Una crescita costante: clinica, ricerca e nuove tecnologie

Il riconoscimento nazionale arriva in un momento di piena maturità operativa per l’Emodinamica di Patti, che negli ultimi anni ha visto intensificarsi la propria attività clinico-terapeutica e scientifica. Il reparto ha infatti partecipato con studi e pubblicazioni ai più importanti congressi internazionali di settore, dal congresso europeo di Emodinamica al congresso mondiale di Cardiologia, contribuendo al dibattito scientifico e confermando la propria credibilità accademica.

Non meno significativo è lo sviluppo dell’offerta diagnostica. L’istituzione di un ambulatorio dedicato alle malattie cardiovascolari, dotato di strumentazioni ad alta capacità diagnostica, si arricchisce oggi di un nuovo tassello caratterizzato dalla risonanza magnetica cardiaca, metodica avanzata che consente una valutazione dettagliata della funzione e della vitalità miocardica, fondamentale per la gestione dei pazienti complessi.

Accanto alla cardiologia interventistica, l’unità riveste inoltre un ruolo primario nella gestione del piede diabetico, campo in cui Patti si conferma un centro di riferimento per la prevenzione delle amputazioni maggiori. È in fase di definizione un Pdta specifico, un percorso diagnostico-terapeutico-assistenziale condiviso che coinvolge molteplici professionalità del territorio, con l’obiettivo di standardizzare le procedure e migliorare gli esiti clinici.

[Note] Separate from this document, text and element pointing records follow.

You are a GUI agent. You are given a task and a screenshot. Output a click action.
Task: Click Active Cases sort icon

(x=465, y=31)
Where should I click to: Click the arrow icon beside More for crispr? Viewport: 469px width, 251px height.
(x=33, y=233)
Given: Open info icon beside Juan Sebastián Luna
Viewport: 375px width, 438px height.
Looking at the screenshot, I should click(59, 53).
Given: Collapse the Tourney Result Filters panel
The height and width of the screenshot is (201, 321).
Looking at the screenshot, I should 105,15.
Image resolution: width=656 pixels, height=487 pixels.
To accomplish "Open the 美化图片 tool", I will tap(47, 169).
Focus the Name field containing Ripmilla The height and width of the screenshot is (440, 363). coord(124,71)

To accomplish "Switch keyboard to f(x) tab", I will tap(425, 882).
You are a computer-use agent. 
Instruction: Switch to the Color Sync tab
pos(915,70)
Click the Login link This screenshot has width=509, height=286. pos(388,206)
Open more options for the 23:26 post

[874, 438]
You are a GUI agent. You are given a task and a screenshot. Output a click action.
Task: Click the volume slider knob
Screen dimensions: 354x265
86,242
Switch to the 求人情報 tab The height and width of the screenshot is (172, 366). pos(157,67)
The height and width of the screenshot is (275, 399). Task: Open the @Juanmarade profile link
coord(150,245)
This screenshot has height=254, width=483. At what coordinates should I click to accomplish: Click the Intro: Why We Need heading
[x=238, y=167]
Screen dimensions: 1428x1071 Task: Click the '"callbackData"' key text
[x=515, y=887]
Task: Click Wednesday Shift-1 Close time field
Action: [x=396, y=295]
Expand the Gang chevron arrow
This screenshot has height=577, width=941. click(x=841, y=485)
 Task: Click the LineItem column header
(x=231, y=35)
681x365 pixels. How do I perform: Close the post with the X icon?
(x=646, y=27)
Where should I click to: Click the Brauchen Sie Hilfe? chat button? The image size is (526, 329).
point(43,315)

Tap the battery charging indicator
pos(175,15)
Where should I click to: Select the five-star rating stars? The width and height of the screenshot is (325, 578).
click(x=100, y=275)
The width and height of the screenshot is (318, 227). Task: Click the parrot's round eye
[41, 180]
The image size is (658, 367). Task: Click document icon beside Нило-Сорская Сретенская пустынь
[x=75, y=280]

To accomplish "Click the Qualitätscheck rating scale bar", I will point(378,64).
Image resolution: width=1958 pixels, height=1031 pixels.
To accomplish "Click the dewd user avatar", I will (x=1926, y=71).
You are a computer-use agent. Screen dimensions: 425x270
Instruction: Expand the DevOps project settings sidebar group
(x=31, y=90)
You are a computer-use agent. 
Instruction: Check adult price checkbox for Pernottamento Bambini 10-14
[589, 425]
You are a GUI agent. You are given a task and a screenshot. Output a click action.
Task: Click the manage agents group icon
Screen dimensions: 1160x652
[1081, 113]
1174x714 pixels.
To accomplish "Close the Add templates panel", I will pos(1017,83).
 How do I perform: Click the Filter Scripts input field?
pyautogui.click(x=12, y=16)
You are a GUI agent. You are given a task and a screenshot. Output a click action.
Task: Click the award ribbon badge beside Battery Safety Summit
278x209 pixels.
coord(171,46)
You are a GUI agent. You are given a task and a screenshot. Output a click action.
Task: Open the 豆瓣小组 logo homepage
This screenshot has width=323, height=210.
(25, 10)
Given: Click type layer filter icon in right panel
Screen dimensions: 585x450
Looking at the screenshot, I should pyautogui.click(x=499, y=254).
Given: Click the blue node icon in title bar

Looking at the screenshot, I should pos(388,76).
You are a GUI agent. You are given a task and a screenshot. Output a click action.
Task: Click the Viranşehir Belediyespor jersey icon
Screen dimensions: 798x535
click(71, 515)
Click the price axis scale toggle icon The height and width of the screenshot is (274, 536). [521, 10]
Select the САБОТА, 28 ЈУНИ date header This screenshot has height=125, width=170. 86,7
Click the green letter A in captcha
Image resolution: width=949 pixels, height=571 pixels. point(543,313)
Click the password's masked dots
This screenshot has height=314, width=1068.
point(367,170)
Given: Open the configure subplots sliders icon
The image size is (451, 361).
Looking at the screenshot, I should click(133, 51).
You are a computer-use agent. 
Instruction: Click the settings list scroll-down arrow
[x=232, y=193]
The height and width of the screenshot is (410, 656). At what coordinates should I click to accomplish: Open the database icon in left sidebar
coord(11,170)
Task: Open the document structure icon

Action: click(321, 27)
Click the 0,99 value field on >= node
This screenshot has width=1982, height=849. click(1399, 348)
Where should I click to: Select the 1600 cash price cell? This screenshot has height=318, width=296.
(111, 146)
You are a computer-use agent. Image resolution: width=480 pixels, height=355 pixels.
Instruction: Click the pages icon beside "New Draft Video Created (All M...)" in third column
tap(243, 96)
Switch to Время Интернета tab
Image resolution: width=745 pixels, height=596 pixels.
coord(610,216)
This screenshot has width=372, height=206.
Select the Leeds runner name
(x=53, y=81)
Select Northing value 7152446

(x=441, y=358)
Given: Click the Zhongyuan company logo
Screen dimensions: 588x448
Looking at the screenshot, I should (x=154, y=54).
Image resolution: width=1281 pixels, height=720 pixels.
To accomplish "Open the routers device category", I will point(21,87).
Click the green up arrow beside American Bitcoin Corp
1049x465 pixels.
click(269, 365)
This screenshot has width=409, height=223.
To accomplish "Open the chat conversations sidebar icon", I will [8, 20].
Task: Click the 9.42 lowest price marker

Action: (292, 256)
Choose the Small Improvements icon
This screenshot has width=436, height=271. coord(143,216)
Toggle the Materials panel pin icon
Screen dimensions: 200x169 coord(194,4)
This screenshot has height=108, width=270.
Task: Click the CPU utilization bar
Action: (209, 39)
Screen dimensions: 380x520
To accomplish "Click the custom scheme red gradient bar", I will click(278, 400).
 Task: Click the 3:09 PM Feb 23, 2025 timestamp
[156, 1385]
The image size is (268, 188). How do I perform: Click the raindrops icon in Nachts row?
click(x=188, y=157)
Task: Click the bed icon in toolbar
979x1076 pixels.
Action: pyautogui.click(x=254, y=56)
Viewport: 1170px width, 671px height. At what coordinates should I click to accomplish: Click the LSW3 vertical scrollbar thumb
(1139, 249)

Il valore della squadra e il sostegno della direzione strategica

Traguardi di questa portata sono il risultato di un’organizzazione fondata sul lavoro di squadra. Oltre al responsabile Garibaldi, l’unità operativa di emodinamica può contare sui medici A. Magliarditi, E. Soraci, F. Cuffari, G. Chiabrando e M. Abraham, su un team infermieristico guidato da Mirella Radici e su un gruppo di tecnici di radiologia coordinato da Nina Rottino. Una compagine professionale coesa, formata e costantemente aggiornata, capace di garantire tempi di intervento estremamente ridotti e un’assistenza continua al paziente critico.

Determinante anche la collaborazione con la direzione strategica dell’Asp di Messina, sia nelle precedenti gestioni sia nell’attuale, rappresentata dal direttore generale Giuseppe Cuccì, dal direttore amministrativo Giancarlo Niutta e dal direttore sanitario Giuseppe Ranieri Trimarchi. Una sinergia che ha consentito di potenziare servizi, tecnologie e risorse umane, contribuendo al consolidamento dei risultati.